**WHAT TO DO:** Below are records; output all of them exactly.
Top of DATA PROVIDED
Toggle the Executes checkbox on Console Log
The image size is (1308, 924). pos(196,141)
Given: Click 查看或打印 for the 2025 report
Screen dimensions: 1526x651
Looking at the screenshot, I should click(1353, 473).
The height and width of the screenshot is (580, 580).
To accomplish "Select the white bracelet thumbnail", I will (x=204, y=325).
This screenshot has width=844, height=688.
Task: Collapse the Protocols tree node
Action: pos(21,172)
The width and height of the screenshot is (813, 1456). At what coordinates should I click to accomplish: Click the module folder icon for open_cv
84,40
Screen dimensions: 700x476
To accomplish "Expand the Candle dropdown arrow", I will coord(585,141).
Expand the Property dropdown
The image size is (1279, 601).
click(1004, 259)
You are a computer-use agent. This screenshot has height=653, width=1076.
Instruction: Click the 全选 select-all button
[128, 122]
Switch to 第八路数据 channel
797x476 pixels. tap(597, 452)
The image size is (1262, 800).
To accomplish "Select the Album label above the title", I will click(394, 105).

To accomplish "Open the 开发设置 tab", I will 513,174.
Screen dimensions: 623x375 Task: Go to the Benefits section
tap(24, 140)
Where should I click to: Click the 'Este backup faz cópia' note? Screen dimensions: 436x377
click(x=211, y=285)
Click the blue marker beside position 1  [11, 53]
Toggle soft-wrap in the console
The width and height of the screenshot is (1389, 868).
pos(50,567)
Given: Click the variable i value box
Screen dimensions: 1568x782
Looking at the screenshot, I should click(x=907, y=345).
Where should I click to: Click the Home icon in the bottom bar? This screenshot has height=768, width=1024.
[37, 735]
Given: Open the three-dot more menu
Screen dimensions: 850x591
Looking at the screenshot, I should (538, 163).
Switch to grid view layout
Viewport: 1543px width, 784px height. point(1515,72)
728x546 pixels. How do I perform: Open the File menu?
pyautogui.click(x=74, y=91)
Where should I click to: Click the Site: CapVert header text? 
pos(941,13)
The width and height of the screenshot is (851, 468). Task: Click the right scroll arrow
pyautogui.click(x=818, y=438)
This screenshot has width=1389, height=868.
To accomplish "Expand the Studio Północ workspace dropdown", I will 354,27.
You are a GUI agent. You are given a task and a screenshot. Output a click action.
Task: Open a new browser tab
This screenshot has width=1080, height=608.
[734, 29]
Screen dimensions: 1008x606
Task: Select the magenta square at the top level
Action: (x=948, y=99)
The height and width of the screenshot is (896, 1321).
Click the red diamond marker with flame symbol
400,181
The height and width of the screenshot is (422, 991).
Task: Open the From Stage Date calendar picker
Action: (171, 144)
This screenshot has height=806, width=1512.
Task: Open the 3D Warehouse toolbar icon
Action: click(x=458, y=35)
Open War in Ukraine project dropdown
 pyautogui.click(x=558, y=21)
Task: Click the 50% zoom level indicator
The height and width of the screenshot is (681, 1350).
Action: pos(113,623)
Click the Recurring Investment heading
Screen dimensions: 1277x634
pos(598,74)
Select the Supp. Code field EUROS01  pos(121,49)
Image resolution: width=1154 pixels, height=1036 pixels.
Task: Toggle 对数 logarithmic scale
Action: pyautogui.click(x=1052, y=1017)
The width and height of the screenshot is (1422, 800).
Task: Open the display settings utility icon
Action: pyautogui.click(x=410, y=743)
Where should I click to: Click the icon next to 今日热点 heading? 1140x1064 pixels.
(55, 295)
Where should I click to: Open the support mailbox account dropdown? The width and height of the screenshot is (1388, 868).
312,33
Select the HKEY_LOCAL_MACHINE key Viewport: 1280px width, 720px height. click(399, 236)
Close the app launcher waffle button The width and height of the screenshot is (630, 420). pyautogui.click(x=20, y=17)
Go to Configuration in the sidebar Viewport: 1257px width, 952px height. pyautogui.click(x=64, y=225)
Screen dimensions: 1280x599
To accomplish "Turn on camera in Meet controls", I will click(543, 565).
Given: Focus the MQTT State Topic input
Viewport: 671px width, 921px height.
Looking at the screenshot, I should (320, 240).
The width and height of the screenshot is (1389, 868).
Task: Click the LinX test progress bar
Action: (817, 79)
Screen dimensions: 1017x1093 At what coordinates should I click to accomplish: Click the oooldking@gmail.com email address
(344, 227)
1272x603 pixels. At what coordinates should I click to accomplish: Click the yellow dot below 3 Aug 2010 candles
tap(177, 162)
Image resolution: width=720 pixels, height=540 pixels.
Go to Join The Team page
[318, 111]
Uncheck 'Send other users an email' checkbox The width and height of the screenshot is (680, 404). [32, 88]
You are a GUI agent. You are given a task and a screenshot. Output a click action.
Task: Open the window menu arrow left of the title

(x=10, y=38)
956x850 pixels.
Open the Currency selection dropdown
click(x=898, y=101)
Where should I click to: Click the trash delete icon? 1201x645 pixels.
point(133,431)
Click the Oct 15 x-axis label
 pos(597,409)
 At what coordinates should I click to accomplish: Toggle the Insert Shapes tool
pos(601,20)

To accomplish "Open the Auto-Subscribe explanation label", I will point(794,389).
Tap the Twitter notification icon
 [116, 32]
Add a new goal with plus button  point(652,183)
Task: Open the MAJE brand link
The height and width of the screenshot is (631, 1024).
Bottom of DATA PROVIDED
**FINISHED EXERCISE:**
Toggle the Executes checkbox on Console Log
The image size is (1308, 924). pos(196,141)
Given: Click 查看或打印 for the 2025 report
Screen dimensions: 1526x651
Looking at the screenshot, I should click(1353, 473).
The height and width of the screenshot is (580, 580).
To accomplish "Select the white bracelet thumbnail", I will (x=204, y=325).
This screenshot has width=844, height=688.
Task: Collapse the Protocols tree node
Action: pos(21,172)
The width and height of the screenshot is (813, 1456). At what coordinates should I click to accomplish: Click the module folder icon for open_cv
84,40
Screen dimensions: 700x476
To accomplish "Expand the Candle dropdown arrow", I will coord(585,141).
Expand the Property dropdown
The image size is (1279, 601).
click(1004, 259)
You are a computer-use agent. This screenshot has height=653, width=1076.
Instruction: Click the 全选 select-all button
[128, 122]
Switch to 第八路数据 channel
797x476 pixels. tap(597, 452)
The image size is (1262, 800).
To accomplish "Select the Album label above the title", I will click(394, 105).

To accomplish "Open the 开发设置 tab", I will 513,174.
Screen dimensions: 623x375 Task: Go to the Benefits section
tap(24, 140)
Where should I click to: Click the 'Este backup faz cópia' note? Screen dimensions: 436x377
click(x=211, y=285)
Click the blue marker beside position 1  [11, 53]
Toggle soft-wrap in the console
The width and height of the screenshot is (1389, 868).
pos(50,567)
Given: Click the variable i value box
Screen dimensions: 1568x782
Looking at the screenshot, I should click(x=907, y=345).
Where should I click to: Click the Home icon in the bottom bar? This screenshot has height=768, width=1024.
[37, 735]
Given: Open the three-dot more menu
Screen dimensions: 850x591
Looking at the screenshot, I should (538, 163).
Switch to grid view layout
Viewport: 1543px width, 784px height. point(1515,72)
728x546 pixels. How do I perform: Open the File menu?
pyautogui.click(x=74, y=91)
Where should I click to: Click the Site: CapVert header text? 
pos(941,13)
The width and height of the screenshot is (851, 468). Task: Click the right scroll arrow
pyautogui.click(x=818, y=438)
This screenshot has width=1389, height=868.
To accomplish "Expand the Studio Północ workspace dropdown", I will 354,27.
You are a GUI agent. You are given a task and a screenshot. Output a click action.
Task: Open a new browser tab
This screenshot has width=1080, height=608.
[734, 29]
Screen dimensions: 1008x606
Task: Select the magenta square at the top level
Action: (x=948, y=99)
The height and width of the screenshot is (896, 1321).
Click the red diamond marker with flame symbol
400,181
The height and width of the screenshot is (422, 991).
Task: Open the From Stage Date calendar picker
Action: (171, 144)
This screenshot has height=806, width=1512.
Task: Open the 3D Warehouse toolbar icon
Action: click(x=458, y=35)
Open War in Ukraine project dropdown
 pyautogui.click(x=558, y=21)
Task: Click the 50% zoom level indicator
The height and width of the screenshot is (681, 1350).
Action: pos(113,623)
Click the Recurring Investment heading
Screen dimensions: 1277x634
pos(598,74)
Select the Supp. Code field EUROS01  pos(121,49)
Image resolution: width=1154 pixels, height=1036 pixels.
Task: Toggle 对数 logarithmic scale
Action: pyautogui.click(x=1052, y=1017)
The width and height of the screenshot is (1422, 800).
Task: Open the display settings utility icon
Action: pyautogui.click(x=410, y=743)
Where should I click to: Click the icon next to 今日热点 heading? 1140x1064 pixels.
(55, 295)
Where should I click to: Open the support mailbox account dropdown? The width and height of the screenshot is (1388, 868).
312,33
Select the HKEY_LOCAL_MACHINE key Viewport: 1280px width, 720px height. click(399, 236)
Close the app launcher waffle button The width and height of the screenshot is (630, 420). pyautogui.click(x=20, y=17)
Go to Configuration in the sidebar Viewport: 1257px width, 952px height. pyautogui.click(x=64, y=225)
Screen dimensions: 1280x599
To accomplish "Turn on camera in Meet controls", I will click(543, 565).
Given: Focus the MQTT State Topic input
Viewport: 671px width, 921px height.
Looking at the screenshot, I should (320, 240).
The width and height of the screenshot is (1389, 868).
Task: Click the LinX test progress bar
Action: (817, 79)
Screen dimensions: 1017x1093 At what coordinates should I click to accomplish: Click the oooldking@gmail.com email address
(344, 227)
1272x603 pixels. At what coordinates should I click to accomplish: Click the yellow dot below 3 Aug 2010 candles
tap(177, 162)
Image resolution: width=720 pixels, height=540 pixels.
Go to Join The Team page
[318, 111]
Uncheck 'Send other users an email' checkbox The width and height of the screenshot is (680, 404). [32, 88]
You are a GUI agent. You are given a task and a screenshot. Output a click action.
Task: Open the window menu arrow left of the title

(x=10, y=38)
956x850 pixels.
Open the Currency selection dropdown
click(x=898, y=101)
Where should I click to: Click the trash delete icon? 1201x645 pixels.
point(133,431)
Click the Oct 15 x-axis label
 pos(597,409)
 At what coordinates should I click to accomplish: Toggle the Insert Shapes tool
pos(601,20)

To accomplish "Open the Auto-Subscribe explanation label", I will point(794,389).
Tap the Twitter notification icon
 [116, 32]
Add a new goal with plus button  point(652,183)
Task: Open the MAJE brand link
The height and width of the screenshot is (631, 1024).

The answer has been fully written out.